── Bagian Dokumen ──

Daily News | Jakarta – Sejak reformasi 1998, politik dan kekuasaan uang di Indonesia semakin merajalela. Di era kepemimpinan Megawati dan Susilo Bambang Yudhoyono (SBY), praktik ini memang ada, tetapi tidak sebrutal sekarang. Perubahan yang diinginkan rakyat pun semakin sulit tercapai di tengah arus politik uang yang deras.
Masyarakat luas mendambakan perubahan besar. Namun, tantangan muncul ketika politik uang menguasai hampir seluruh aspek kehidupan di Tanah Air. Dari lembaga-lembaga negara, aparat hukum, hingga keamanan, kekuasaan uang seakan menjadi pengendali utama.
Segala proses politik, seperti pilkada, pemilu, dan pilpres, kini tak luput dari intimidasi, pembagian sembako, hingga pembelian suara. Hal ini memunculkan pertanyaan, bagaimana agenda perubahan dapat terlaksana jika politik uang terus mendominasi?

───
── Isi Kumpulan Data ──

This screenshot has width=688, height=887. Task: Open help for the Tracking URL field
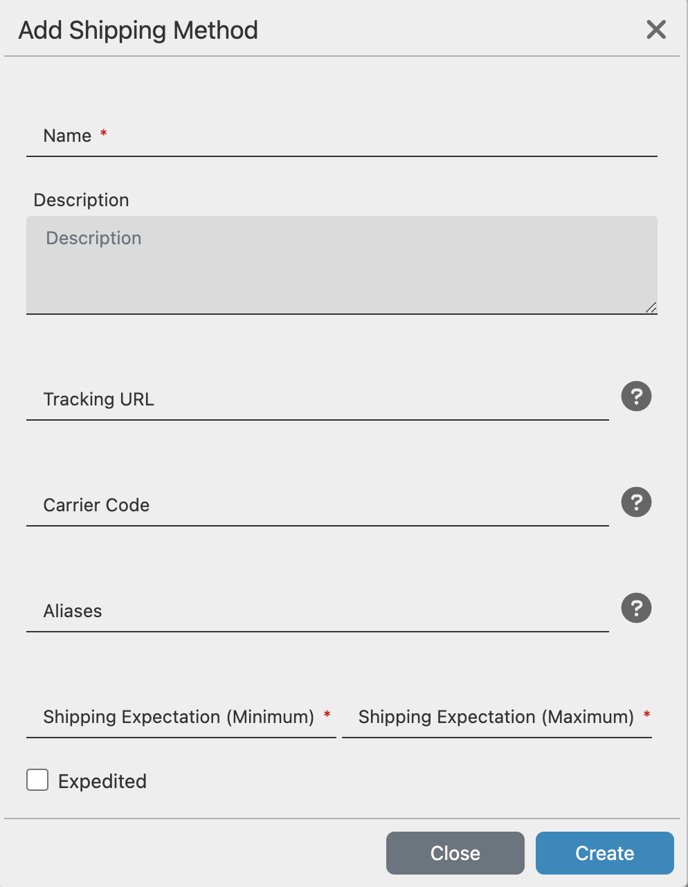tap(636, 396)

───

Deskripsi Tugas: Kembalikan teks tentang politik uang secara utuh tanpa perubahan apa pun. Materi di atas tidak ada hubungannya dengan teks tentang politik uang.

Hasil Latihan:
Daily News | Jakarta – Sejak reformasi 1998, politik dan kekuasaan uang di Indonesia semakin merajalela. Di era kepemimpinan Megawati dan Susilo Bambang Yudhoyono (SBY), praktik ini memang ada, tetapi tidak sebrutal sekarang. Perubahan yang diinginkan rakyat pun semakin sulit tercapai di tengah arus politik uang yang deras.
Masyarakat luas mendambakan perubahan besar. Namun, tantangan muncul ketika politik uang menguasai hampir seluruh aspek kehidupan di Tanah Air. Dari lembaga-lembaga negara, aparat hukum, hingga keamanan, kekuasaan uang seakan menjadi pengendali utama.
Segala proses politik, seperti pilkada, pemilu, dan pilpres, kini tak luput dari intimidasi, pembagian sembako, hingga pembelian suara. Hal ini memunculkan pertanyaan, bagaimana agenda perubahan dapat terlaksana jika politik uang terus mendominasi?